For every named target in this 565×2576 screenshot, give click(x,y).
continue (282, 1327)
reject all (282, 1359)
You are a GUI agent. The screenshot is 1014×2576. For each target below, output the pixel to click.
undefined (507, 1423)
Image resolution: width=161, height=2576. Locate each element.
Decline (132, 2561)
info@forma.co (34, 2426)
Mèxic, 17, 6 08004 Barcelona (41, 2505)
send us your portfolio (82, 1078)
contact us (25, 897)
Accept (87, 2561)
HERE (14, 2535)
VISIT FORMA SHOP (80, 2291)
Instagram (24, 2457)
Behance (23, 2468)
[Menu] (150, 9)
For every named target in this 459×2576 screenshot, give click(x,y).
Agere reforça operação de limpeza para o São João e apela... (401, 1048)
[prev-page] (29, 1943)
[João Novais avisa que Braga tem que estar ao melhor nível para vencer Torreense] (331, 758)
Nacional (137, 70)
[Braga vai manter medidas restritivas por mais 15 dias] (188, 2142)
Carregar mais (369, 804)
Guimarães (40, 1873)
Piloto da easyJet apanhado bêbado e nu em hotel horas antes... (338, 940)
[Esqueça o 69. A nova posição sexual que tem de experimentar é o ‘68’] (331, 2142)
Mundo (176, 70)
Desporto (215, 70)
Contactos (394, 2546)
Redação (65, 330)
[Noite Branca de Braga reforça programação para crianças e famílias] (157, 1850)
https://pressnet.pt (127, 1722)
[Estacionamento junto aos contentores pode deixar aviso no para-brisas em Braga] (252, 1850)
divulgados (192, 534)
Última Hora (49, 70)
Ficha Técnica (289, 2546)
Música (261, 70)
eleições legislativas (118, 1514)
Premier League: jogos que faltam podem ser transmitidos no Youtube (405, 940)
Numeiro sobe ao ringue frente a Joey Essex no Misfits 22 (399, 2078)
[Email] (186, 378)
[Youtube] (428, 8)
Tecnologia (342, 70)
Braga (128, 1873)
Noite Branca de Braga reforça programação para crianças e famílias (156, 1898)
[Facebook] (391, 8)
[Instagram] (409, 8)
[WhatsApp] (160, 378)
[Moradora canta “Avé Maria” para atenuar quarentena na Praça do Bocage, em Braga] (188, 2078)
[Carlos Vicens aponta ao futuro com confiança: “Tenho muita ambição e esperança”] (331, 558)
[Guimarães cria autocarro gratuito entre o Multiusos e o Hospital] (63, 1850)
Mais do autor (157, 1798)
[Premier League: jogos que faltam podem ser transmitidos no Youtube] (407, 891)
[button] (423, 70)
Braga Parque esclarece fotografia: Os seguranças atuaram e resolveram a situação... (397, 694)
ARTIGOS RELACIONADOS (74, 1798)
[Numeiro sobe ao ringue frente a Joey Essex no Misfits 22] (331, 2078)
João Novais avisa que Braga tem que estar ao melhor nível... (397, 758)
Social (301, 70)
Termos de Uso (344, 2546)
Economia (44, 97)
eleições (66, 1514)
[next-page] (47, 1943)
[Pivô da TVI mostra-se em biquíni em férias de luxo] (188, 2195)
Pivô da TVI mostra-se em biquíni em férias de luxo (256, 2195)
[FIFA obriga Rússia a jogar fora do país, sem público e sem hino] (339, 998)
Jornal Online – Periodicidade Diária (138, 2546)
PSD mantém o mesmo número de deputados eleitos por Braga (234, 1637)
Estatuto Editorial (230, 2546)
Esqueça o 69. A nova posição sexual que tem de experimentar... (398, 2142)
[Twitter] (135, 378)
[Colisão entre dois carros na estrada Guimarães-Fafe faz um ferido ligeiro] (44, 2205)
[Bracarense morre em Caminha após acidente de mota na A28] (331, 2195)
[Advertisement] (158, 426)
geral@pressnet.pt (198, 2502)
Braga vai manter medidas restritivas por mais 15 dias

__WHAT NEEDS TO BE DONE__
Your task is to restate, word for word, only those lines above that fall between the line holding "luxo (256, 2195)" and the line holding "[Colisão entre dois", inclusive.

__SOLUTION TO THIS TASK__
Pivô da TVI mostra-se em biquíni em férias de luxo (256, 2195)
[FIFA obriga Rússia a jogar fora do país, sem público e sem hino] (339, 998)
Jornal Online – Periodicidade Diária (138, 2546)
PSD mantém o mesmo número de deputados eleitos por Braga (234, 1637)
Estatuto Editorial (230, 2546)
Esqueça o 69. A nova posição sexual que tem de experimentar... (398, 2142)
[Twitter] (135, 378)
[Colisão entre dois carros na estrada Guimarães-Fafe faz um ferido ligeiro] (44, 2205)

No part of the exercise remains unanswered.